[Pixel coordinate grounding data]
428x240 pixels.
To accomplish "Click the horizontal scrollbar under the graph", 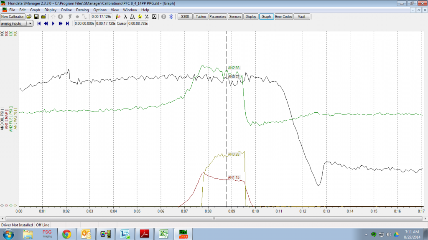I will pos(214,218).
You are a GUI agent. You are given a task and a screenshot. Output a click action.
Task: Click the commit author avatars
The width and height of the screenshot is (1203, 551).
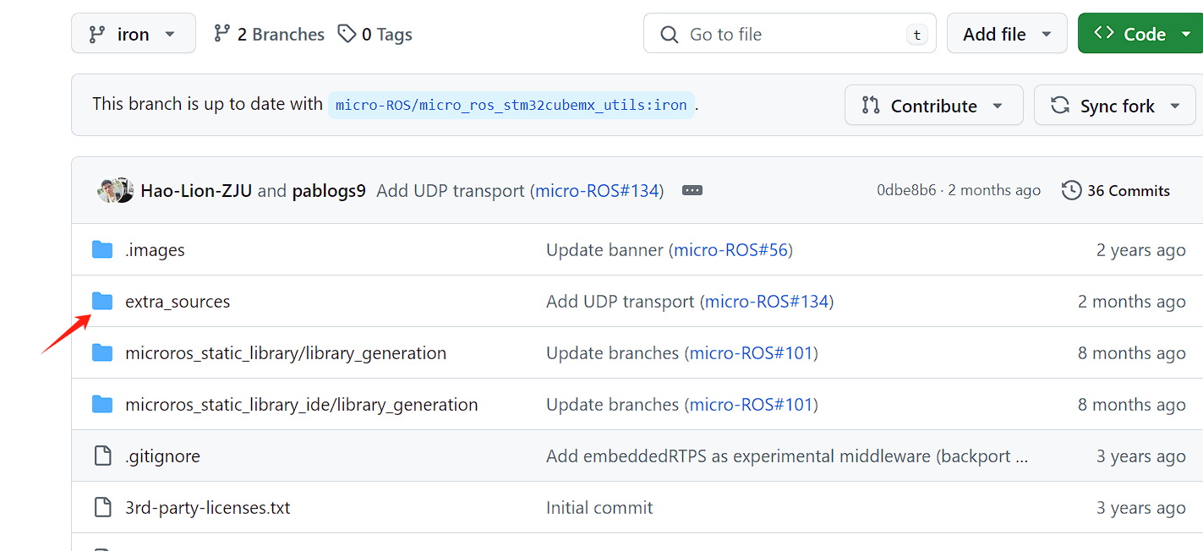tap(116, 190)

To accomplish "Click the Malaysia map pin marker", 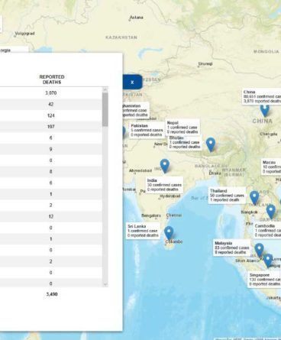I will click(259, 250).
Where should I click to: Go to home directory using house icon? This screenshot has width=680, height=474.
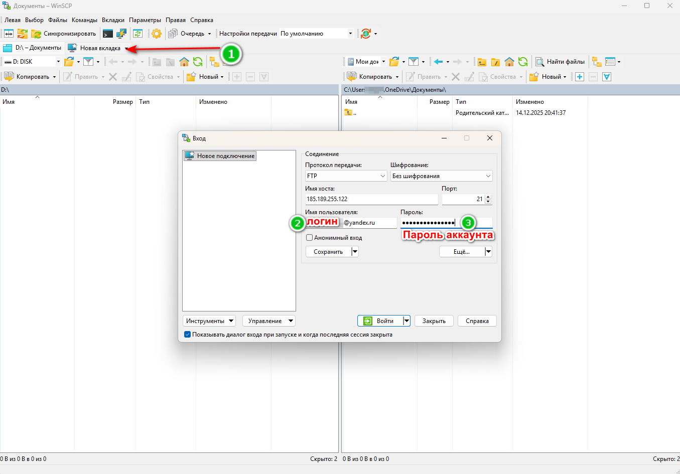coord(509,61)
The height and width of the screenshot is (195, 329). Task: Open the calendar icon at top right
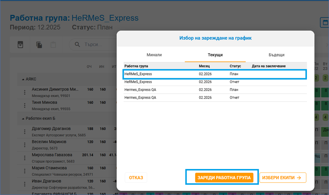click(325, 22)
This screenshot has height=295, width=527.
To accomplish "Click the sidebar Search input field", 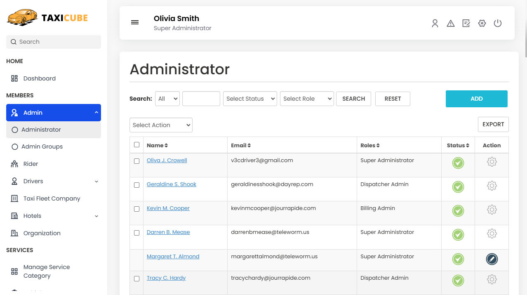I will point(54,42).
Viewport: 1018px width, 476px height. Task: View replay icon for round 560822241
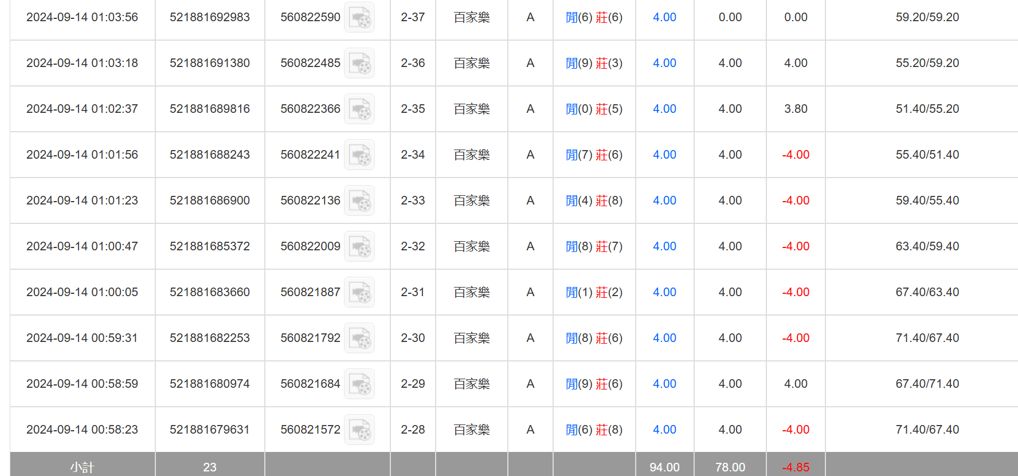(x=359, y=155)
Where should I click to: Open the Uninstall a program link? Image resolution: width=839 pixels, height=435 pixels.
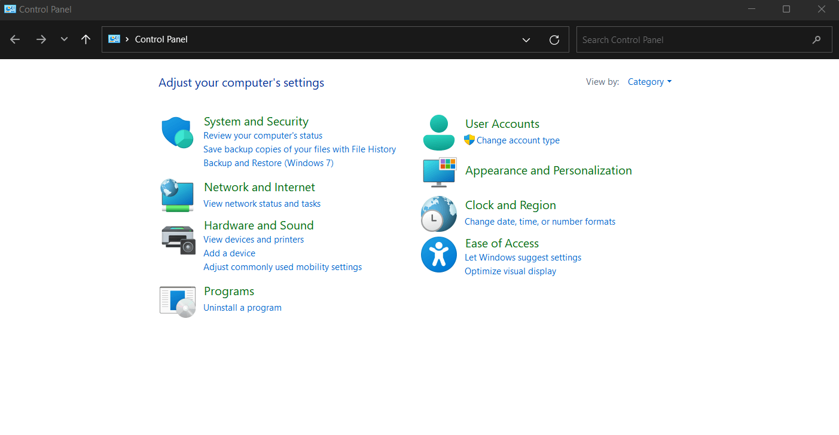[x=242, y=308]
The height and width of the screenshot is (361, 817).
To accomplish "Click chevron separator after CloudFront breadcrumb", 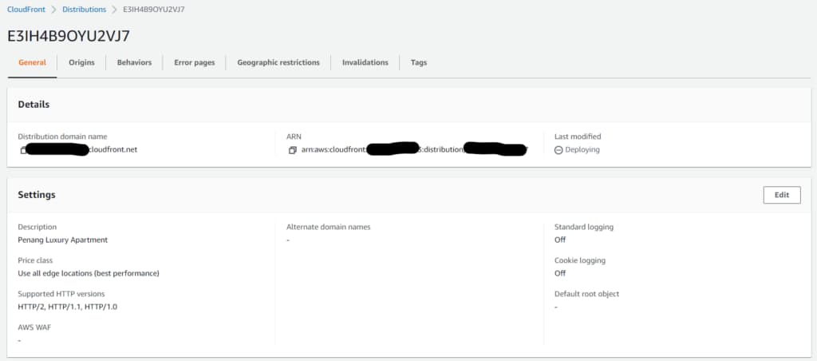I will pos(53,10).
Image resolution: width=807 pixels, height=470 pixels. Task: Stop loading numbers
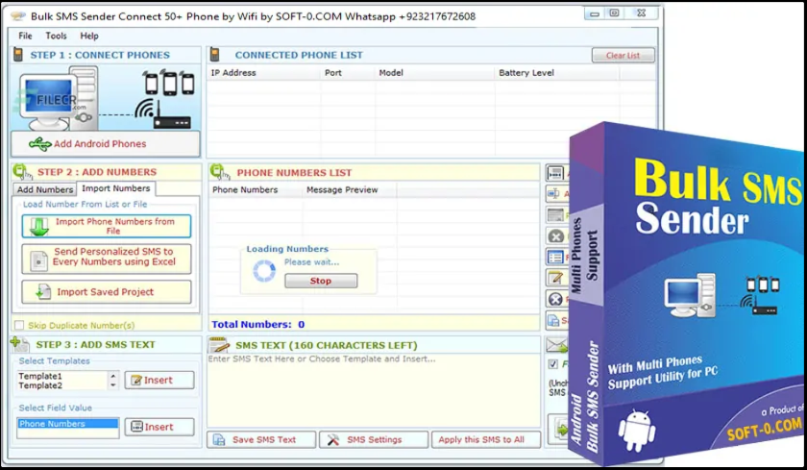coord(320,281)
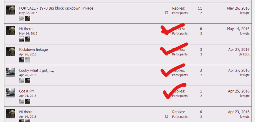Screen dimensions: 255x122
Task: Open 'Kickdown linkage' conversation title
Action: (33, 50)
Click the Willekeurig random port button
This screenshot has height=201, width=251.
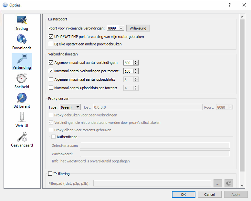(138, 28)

---

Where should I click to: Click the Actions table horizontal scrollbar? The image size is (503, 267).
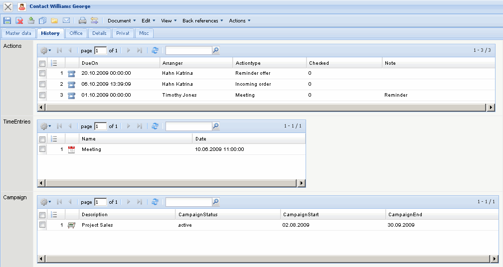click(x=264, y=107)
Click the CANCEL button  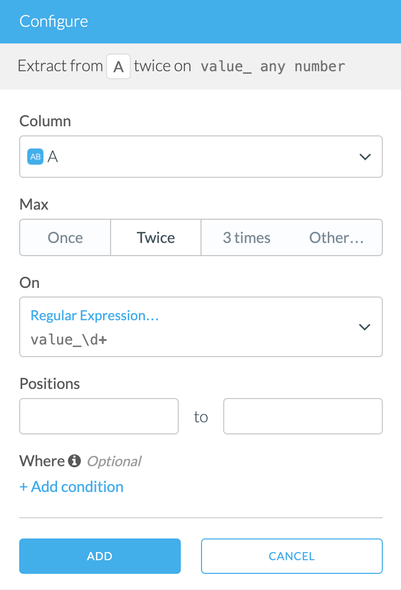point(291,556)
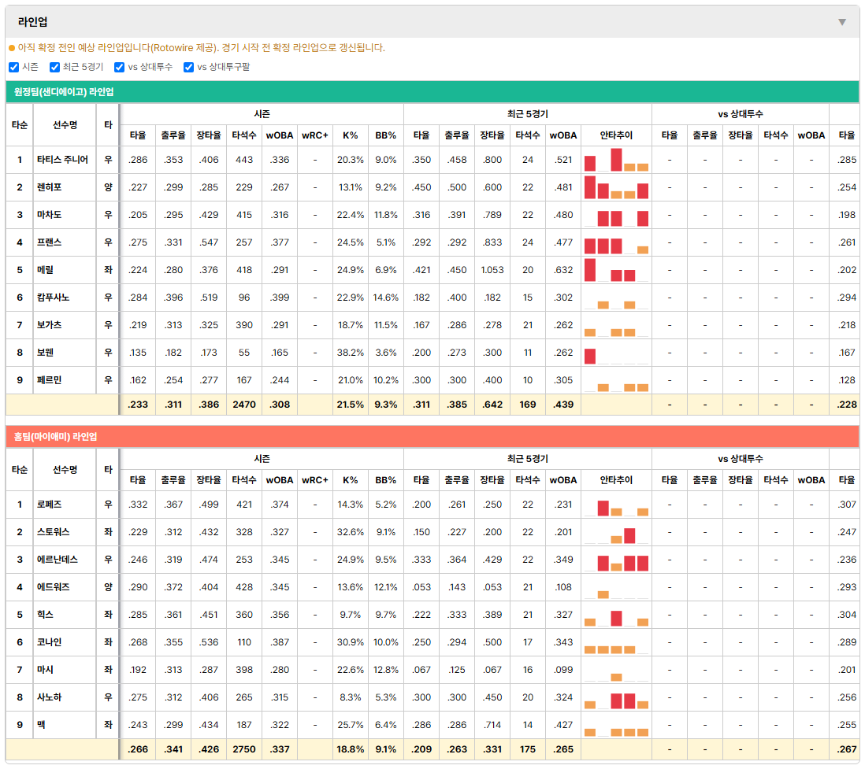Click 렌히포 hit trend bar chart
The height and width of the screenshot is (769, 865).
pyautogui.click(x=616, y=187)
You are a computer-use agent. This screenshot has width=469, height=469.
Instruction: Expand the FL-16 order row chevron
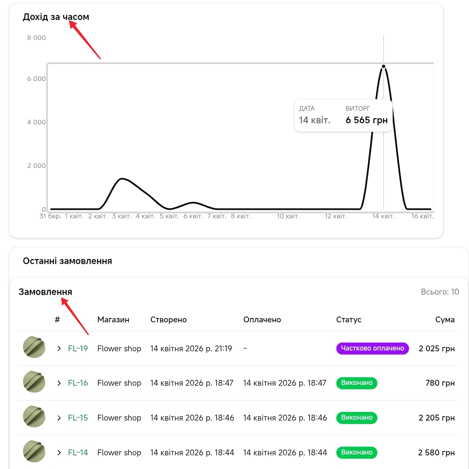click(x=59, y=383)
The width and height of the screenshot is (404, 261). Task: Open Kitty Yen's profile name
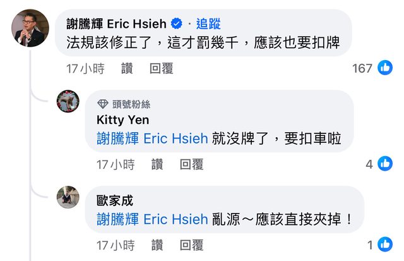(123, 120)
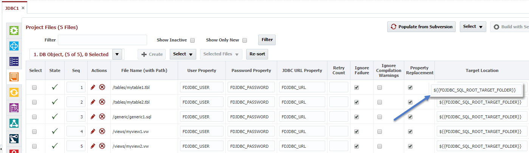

* * *

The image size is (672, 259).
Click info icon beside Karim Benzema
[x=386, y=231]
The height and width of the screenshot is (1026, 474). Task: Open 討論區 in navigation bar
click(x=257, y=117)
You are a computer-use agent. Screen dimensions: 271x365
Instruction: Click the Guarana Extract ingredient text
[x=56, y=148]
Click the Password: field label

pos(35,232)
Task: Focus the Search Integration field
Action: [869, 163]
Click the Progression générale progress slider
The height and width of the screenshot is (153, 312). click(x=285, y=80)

**Exercise prompt:** Return all lines from the entries that contain the string "agent".

**Task result:**
You are a GUI agent. You are given a task and a screenshot. Output a click action.
You are a computer-use agent. This screenshot has width=469, height=469.
You are a computer-use agent. Screen dimensions: 271x365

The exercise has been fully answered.